Problem to solve: Please repeat the data shown below, word for word.

Dataset entries

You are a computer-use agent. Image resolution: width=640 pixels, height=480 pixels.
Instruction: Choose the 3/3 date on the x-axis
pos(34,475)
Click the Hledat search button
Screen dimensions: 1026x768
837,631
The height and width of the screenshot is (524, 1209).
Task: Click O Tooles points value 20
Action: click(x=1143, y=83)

Solved problem:
You are a computer-use agent. Image resolution: width=640 pixels, height=480 pixels.
Instruction: Choose the 3/3 date on the x-axis
pos(34,475)
Click the Hledat search button
Screen dimensions: 1026x768
837,631
The height and width of the screenshot is (524, 1209).
Task: Click O Tooles points value 20
Action: click(x=1143, y=83)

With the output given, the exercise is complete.